The Fortunes and Misfortunes of the Famous Moll Flanders - Page 249/256

He called the messenger in, after some little stay, and asked him where

the person was who gave him the letter. The messenger told him the

place, which was about seven miles off, so he bid him stay, and

ordering a horse to be got ready, and two servants, away he came to me

with the messenger. Let any one judge the consternation I was in when

my messenger came back, and told me the old gentleman was not at home,

but his son was come along with him, and was just coming up to me. I

was perfectly confounded, for I knew not whether it was peace or war,

nor could I tell how to behave; however, I had but a very few moments

to think, for my son was at the heels of the messenger, and coming up

into my lodgings, asked the fellow at the door something.
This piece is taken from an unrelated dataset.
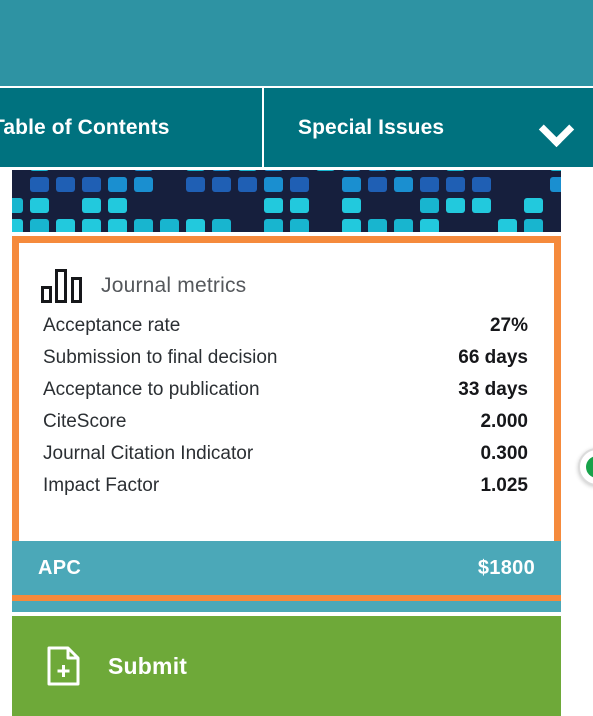  I want to click on metric-row: Acceptance rate 27%, so click(286, 331).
I suppose it

was, for I did not hear it so as to understand it, which was the

gentlewoman that sent him; for the messenger said, 'There she is, sir';

at which he comes directly up to me, kisses me, took me in his arms,

and embraced me with so much passion that he could not speak, but I

could feel his breast heave and throb like a child, that cries, but

sobs, and cannot cry it out.

I can neither express nor describe the joy that touched my very soul

when I found, for it was easy to discover that part, that he came not

as a stranger, but as a son to a mother, and indeed as a son who had

never before known what a mother of his own was; in short, we cried

over one another a considerable while, when at last he broke out first.

'My dear mother,' says he, 'are you still alive? I never expected to

have seen your face.' As for me, I could say nothing a great while.
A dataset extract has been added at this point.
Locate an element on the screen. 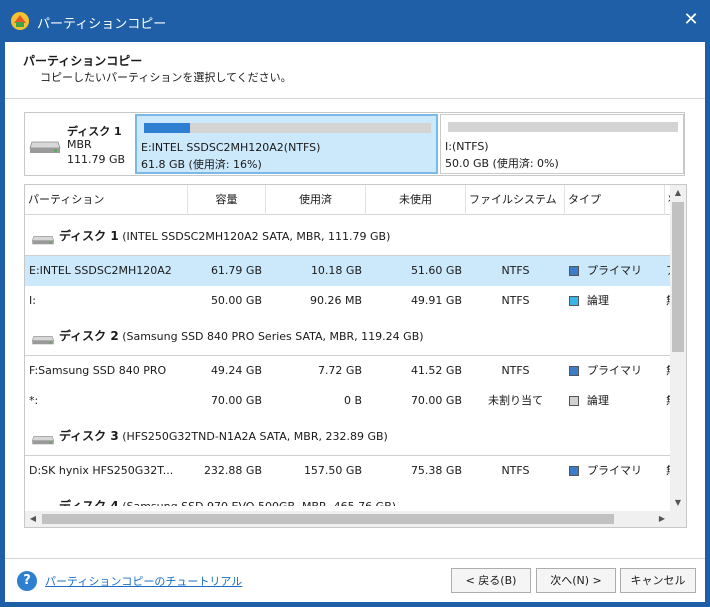  partition-name: E:INTEL SSDSC2MH120A2(NTFS) is located at coordinates (231, 148).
After we had both recovered ourselves a little, and were able to talk,

he told me how things stood. As to what I had written to his father, he

told me he had not showed my letter to his father, or told him anything

about it; that what his grandmother left me was in his hands, and that

he would do me justice to my full satisfaction; that as to his father,

he was old and infirm both in body and mind; that he was very fretful

and passionate, almost blind, and capable of nothing; and he questioned

whether he would know how to act in an affair which was of so nice a

nature as this; and that therefore he had come himself, as well to

satisfy himself in seeing me, which he could not restrain himself from,

as also to put it into my power to make a judgment, after I had seen

how things were, whether I would discover myself to his father or no.